Although the light captured by the retina is the main synchronizer of the central circadian system, the feeding–fasting cycle also plays a major role in the regulation of peripheral clocks. Late-night eating has been associated with an increased prostate cancer risk in a study in France [12]. Similarly, previous results from the multicase-control (MCC) study in Spain found that having a long-time interval between supper and sleep was associated with a statistically significant reduced risk of prostate cancer [13]. This protective association was more pronounced in individuals with a morning chronotype, a human attribute believed to have a genetic basis that reflects a personal preference for timing of activity [13]. The morning chronotype was defined as having a mid-sleep time before 3:35 AM, based on the distribution among controls [13]. Results from the same study showed that having an early supper was associated with a reduced risk of prostate cancer, but results were not statistically significant [13]. Another study in adults reported an association between nighttime snacking and increased body fatness [14], the latter classified as a probable risk factor for prostate cancer [15,16].

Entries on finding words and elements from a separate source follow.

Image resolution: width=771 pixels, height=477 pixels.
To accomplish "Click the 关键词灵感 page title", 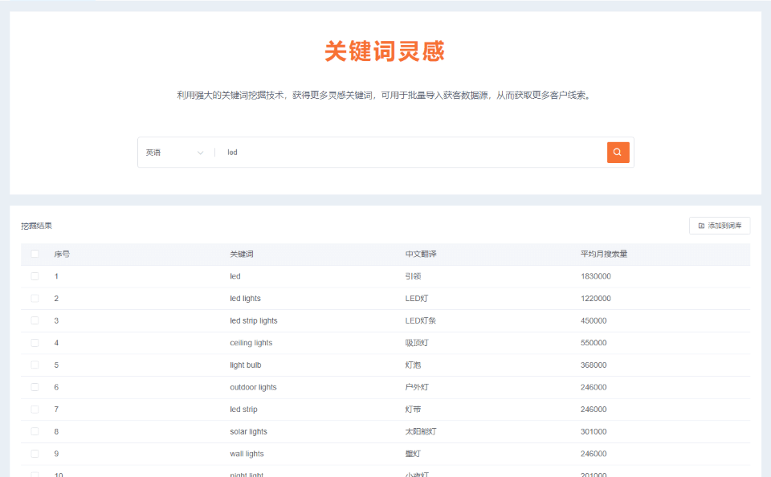I will click(385, 51).
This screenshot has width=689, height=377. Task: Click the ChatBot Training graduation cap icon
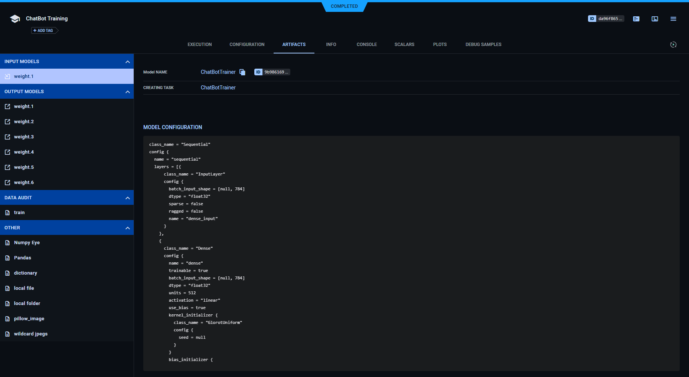(14, 18)
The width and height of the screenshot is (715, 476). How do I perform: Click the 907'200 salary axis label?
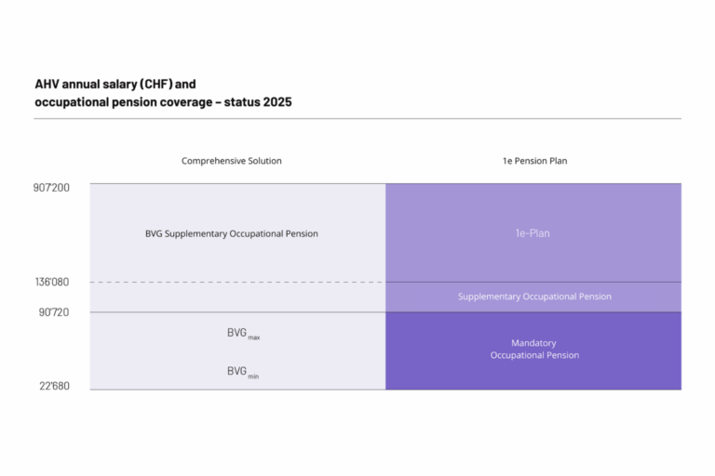click(50, 187)
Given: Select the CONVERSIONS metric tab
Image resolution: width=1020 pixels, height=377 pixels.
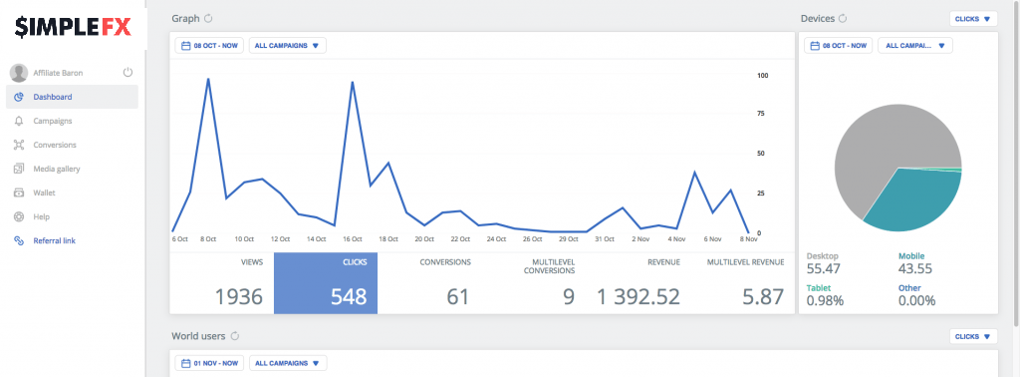Looking at the screenshot, I should pyautogui.click(x=429, y=283).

Various fasting regimens have been associated with weight loss and have been recently popularized [17]. Intermittent fasting is a form of fasting that consists of restricting the feeding window to 8 h, therefore prolonging the nighttime fasting duration [17]. Prolonged nighttime fasting has also been associated with a reduction in waist circumference, blood glucose (HbA1c) levels and systemic inflammation, which may influence cancer risk [18,19]. Results from the prospective Women’s Healthy Eating and Living study suggested that fasting for 13 h or more reduced the risk of breast cancer recurrence compared to a shorter fasting period [20]. However, data from the NutriNet-Santé prospective cohort study showed that duration of fasting overnight was not significantly associated with the risk of developing prostate cancer [12]. Although nighttime fasting has been associated with a lower risk of cancer outcomes, skipping breakfast has been linked with an increased risk of low-grade inflammation [21].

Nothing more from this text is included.